OmniTrack is introduced, a general tracking framework that explicitly decouples physical feasibility from general motion tracking and supports human-style stable and dynamic online teleoperation, highlighting its robustness and adaptability to varying user inputs.

Abstract

Learning motion tracking from rich human motion data is a foundational task for achieving general control in humanoid robots, enabling them to perform diverse behaviors. However, discrepancies in morphology and dynamics between humans and robots, combined with data noise, introduce physically infeasible artifacts in reference motions, such as floating and penetration. During both training and execution, these artifacts create a conflict between following inaccurate reference motions and maintaining the robot's stability, hindering the development of a generalizable motion tracking policy. To address these challenges, we introduce OmniTrack, a general tracking framework that explicitly decouples physical feasibility from general motion tracking.

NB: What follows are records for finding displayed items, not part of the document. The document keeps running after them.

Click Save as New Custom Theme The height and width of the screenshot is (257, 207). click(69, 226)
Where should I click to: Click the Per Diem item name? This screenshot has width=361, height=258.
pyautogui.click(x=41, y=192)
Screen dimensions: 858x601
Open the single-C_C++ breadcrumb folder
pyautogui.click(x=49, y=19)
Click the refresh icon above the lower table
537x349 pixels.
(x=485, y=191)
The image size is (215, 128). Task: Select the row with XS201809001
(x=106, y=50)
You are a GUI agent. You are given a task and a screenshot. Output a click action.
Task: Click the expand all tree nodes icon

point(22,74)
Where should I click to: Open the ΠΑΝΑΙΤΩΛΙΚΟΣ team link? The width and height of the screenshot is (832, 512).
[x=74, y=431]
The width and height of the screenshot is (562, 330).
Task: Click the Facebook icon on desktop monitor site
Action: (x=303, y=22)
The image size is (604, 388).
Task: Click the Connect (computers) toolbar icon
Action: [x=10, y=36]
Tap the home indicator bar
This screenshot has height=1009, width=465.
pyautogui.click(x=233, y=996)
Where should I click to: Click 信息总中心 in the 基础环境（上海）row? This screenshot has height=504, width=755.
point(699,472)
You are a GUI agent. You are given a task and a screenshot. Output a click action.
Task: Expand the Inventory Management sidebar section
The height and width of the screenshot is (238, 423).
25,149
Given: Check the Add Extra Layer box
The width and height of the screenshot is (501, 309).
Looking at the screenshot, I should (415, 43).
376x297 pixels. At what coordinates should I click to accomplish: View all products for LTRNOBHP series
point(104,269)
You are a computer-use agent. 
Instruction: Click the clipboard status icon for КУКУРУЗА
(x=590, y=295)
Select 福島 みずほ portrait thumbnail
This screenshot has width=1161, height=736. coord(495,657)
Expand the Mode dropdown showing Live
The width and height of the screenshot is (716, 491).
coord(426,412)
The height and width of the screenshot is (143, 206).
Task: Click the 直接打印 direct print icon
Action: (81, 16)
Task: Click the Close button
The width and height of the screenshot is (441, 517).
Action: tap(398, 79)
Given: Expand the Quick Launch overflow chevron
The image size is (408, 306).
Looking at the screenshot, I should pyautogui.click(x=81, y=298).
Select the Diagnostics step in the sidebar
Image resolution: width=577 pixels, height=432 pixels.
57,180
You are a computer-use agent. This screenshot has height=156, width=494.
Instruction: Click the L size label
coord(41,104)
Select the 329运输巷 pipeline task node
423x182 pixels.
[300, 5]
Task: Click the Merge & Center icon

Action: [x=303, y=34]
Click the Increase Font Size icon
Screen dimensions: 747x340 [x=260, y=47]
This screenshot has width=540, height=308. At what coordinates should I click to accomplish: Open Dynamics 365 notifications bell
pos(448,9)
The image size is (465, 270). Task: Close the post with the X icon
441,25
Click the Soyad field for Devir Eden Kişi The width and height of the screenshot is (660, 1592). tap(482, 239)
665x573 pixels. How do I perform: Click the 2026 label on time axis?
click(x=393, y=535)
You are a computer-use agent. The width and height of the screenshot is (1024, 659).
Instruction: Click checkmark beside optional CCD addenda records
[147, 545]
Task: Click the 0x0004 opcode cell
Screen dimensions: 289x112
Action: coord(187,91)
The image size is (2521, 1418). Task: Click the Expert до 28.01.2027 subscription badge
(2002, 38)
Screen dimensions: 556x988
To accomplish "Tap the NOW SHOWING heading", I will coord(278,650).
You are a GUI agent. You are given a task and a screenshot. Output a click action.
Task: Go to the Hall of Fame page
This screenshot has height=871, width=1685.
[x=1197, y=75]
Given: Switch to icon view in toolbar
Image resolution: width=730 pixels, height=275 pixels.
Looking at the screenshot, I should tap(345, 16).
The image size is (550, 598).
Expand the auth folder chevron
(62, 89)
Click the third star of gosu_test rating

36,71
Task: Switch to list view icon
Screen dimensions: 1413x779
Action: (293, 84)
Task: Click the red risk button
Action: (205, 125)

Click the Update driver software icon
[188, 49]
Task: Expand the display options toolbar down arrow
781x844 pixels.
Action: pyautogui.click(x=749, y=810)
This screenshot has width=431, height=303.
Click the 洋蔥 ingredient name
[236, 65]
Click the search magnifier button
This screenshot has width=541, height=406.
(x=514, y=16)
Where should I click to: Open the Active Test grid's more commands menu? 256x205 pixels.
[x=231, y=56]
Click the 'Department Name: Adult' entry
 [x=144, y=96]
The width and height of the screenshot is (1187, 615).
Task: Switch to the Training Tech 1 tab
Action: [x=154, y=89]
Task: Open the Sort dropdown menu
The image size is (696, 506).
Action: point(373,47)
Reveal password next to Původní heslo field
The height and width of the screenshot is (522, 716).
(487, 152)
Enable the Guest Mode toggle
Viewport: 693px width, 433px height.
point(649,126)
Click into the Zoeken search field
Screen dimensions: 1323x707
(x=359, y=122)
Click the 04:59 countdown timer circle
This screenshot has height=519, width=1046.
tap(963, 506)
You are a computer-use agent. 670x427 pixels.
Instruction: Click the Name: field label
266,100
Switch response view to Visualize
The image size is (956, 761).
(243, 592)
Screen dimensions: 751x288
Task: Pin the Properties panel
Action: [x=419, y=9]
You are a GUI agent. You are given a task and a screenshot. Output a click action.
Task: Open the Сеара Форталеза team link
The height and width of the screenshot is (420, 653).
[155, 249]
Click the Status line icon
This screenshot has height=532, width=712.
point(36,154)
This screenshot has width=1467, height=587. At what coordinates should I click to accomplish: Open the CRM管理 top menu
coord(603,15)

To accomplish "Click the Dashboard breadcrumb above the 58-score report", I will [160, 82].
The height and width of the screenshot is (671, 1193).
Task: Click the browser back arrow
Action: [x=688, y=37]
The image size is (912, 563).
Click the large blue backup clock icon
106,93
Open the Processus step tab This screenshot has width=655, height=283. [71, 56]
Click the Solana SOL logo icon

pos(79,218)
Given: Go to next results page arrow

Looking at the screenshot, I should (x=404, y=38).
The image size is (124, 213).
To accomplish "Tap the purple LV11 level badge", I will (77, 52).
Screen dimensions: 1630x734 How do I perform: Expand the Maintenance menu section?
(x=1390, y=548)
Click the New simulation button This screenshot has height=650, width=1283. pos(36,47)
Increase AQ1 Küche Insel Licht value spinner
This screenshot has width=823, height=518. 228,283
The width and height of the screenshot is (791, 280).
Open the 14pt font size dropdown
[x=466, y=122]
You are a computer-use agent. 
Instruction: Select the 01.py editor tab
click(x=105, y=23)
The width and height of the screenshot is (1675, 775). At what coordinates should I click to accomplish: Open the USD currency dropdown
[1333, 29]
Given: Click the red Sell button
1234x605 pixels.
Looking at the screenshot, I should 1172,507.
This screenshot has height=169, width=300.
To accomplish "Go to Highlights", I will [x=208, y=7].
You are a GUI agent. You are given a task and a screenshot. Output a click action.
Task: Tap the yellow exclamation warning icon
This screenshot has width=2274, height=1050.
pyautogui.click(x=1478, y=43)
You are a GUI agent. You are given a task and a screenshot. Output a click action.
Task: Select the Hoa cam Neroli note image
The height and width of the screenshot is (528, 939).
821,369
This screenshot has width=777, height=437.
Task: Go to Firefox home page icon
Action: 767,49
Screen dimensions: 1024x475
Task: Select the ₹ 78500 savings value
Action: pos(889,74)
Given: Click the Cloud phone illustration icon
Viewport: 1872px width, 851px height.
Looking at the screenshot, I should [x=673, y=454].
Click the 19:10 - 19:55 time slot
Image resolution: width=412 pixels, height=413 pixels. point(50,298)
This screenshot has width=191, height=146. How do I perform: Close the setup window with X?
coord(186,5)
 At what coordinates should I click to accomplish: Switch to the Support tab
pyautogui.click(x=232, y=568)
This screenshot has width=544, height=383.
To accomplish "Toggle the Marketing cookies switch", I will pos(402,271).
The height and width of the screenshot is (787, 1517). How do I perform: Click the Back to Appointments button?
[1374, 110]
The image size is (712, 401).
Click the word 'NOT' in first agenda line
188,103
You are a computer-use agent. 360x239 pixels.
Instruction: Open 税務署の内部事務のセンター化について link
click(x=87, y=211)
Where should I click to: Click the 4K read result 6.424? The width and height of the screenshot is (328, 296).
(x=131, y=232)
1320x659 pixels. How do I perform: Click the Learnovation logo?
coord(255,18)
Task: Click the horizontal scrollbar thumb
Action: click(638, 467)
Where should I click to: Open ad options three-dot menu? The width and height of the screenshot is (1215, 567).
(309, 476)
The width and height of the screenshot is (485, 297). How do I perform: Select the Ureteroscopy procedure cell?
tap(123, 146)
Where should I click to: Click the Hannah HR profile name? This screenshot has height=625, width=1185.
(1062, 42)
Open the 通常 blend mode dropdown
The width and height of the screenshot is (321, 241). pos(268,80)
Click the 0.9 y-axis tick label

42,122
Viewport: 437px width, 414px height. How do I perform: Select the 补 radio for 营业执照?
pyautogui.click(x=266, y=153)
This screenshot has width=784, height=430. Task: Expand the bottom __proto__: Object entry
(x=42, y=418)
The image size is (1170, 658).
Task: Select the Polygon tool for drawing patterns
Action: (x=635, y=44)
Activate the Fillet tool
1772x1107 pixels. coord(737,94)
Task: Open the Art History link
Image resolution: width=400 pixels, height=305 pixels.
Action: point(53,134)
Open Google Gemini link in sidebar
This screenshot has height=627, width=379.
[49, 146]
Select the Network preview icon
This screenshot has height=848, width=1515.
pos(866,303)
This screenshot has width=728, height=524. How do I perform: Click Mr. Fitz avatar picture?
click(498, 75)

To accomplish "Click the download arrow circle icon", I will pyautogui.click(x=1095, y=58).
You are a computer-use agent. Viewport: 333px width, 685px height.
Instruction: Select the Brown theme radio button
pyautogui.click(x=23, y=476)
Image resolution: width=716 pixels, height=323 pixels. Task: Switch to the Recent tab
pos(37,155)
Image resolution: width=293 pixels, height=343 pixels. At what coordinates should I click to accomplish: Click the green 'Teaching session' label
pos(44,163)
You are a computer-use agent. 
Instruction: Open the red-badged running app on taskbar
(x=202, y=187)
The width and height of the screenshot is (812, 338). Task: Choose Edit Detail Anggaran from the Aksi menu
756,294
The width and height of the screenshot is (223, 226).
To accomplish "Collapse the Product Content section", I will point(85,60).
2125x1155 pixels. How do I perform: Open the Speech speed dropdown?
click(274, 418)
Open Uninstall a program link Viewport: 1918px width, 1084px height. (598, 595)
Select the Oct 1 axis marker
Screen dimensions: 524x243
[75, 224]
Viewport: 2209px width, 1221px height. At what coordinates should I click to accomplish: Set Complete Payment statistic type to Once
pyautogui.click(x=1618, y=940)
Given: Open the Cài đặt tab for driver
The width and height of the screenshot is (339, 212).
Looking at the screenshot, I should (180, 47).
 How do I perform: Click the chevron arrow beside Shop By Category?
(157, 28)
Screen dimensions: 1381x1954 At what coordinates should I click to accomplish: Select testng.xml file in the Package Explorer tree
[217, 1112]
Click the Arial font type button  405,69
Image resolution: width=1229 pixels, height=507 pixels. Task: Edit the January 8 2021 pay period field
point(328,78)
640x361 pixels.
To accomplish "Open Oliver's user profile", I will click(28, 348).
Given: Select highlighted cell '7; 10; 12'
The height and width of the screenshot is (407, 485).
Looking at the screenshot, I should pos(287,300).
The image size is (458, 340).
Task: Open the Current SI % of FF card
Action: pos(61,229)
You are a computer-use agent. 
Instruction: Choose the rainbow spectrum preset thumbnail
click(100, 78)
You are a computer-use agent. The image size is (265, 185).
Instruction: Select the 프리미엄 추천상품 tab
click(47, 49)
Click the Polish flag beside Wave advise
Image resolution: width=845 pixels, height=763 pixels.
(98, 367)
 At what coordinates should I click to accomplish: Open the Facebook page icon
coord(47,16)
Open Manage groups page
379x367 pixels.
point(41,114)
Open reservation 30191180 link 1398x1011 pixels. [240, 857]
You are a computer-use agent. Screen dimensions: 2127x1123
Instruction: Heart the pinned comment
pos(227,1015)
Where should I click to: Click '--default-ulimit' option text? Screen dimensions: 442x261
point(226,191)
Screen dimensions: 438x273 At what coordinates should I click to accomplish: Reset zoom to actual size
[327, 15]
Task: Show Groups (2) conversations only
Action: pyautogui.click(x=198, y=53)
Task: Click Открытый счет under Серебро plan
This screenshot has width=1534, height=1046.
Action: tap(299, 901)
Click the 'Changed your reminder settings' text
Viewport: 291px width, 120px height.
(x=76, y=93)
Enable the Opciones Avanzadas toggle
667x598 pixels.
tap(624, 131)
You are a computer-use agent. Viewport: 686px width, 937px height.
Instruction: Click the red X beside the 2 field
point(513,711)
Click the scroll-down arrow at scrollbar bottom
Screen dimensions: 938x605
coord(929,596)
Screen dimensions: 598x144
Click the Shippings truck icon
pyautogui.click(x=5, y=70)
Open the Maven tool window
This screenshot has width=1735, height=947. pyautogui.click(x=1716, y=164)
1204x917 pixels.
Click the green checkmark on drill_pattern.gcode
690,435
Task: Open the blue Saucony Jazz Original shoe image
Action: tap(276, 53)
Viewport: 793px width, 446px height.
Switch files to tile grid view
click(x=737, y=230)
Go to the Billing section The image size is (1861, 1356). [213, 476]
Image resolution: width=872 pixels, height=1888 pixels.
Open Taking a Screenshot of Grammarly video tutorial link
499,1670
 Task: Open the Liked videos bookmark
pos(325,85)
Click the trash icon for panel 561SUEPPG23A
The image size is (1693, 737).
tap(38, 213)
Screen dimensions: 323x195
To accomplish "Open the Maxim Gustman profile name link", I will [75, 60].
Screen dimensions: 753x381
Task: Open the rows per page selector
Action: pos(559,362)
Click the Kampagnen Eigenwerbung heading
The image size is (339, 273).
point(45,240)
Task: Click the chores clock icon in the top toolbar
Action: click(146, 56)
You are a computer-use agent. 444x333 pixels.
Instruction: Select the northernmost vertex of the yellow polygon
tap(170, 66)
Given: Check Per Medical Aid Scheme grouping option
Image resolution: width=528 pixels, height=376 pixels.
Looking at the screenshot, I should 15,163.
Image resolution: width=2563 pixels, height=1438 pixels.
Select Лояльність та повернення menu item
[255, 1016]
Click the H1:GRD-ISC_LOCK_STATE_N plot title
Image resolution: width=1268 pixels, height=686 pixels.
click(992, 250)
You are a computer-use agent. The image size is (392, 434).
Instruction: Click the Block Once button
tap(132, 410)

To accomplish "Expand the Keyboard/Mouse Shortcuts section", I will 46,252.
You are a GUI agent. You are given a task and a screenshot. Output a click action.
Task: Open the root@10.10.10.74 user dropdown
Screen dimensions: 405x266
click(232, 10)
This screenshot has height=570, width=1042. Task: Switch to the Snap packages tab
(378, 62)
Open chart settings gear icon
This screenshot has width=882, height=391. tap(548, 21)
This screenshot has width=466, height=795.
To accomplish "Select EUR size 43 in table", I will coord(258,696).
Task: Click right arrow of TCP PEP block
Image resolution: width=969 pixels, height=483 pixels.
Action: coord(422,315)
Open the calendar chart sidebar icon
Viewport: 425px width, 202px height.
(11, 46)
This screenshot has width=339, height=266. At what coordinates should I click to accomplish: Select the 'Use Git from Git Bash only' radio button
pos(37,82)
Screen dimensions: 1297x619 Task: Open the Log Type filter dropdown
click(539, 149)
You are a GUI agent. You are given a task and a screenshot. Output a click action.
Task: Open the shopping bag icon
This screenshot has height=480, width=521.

In the first stage, a privileged generalist policy generates physically plausible motions that strictly adhere to the robot's dynamics via trajectory rollout in simulation. In the second stage, the general control policy is trained to track these physically feasible motions, ensuring stable and coherent control transfer to the real robot. Experiments show that OmniTrack improves tracking accuracy and demonstrates strong generalization to unseen motions. In real-world tests, OmniTrack achieves hour-long, consistent, and stable tracking, including complex acrobatic motions such as flips and cartwheels. Additionally, we show that OmniTrack supports human-style stable and dynamic online teleoperation, highlighting its robustness and adaptability to varying user inputs.

Figures (8)

• Figure 1: Capabilities of OmniTrack in general motion tracking and real-time teleoperation. Leveraging physics-consistent reference motions, OmniTrack achieves general tracking across diverse motion categories, including balance control, high-dynamic maneuvers, and contact-rich interactions. OmniTrack supports real-time teleoperation, enabling the execution of diverse human-style dynamic movements as well as interactive behaviors. These results demonstrate the generality of the framework in handling both physically demanding motions and unstructured motion commands.
• Figure 2: Examples of physically infeasible artifacts in retargeted human motions (blue) compared with physically feasible robot motions (black/gray), including inconsistent center-of-mass motion, foot skating, floating, and ground penetration, which hinder stable humanoid control.
• Figure 3: Overview of the OmniTrack framework. Our method adopts a two-stage pipeline that first converts raw, physically inconsistent reference motions into physics-consistent motions in simulation, and then trains a general policy to robustly track these motions under realistic conditions. The resulting system supports both offline motion tracking and online teleoperation.
• Figure 4: Impact of physically plausible motions under varying dataset sizes. From left to right: mean reward and mean episode length during training, followed by success rate and tracking error (MPJPE) under different dataset sizes (1/8, 1/2, and full LAFAN1). Dark colors denote training with physically plausible motions, while light colors denote training with raw reference motions.
• Figure 5: Diverse motion skills executed on the real humanoid robot. Our policy enables hour-long continuous and stable tracking of a wide range of human-like behaviors, demonstrating broad motion coverage, strong real-world versatility, and long-term control stability.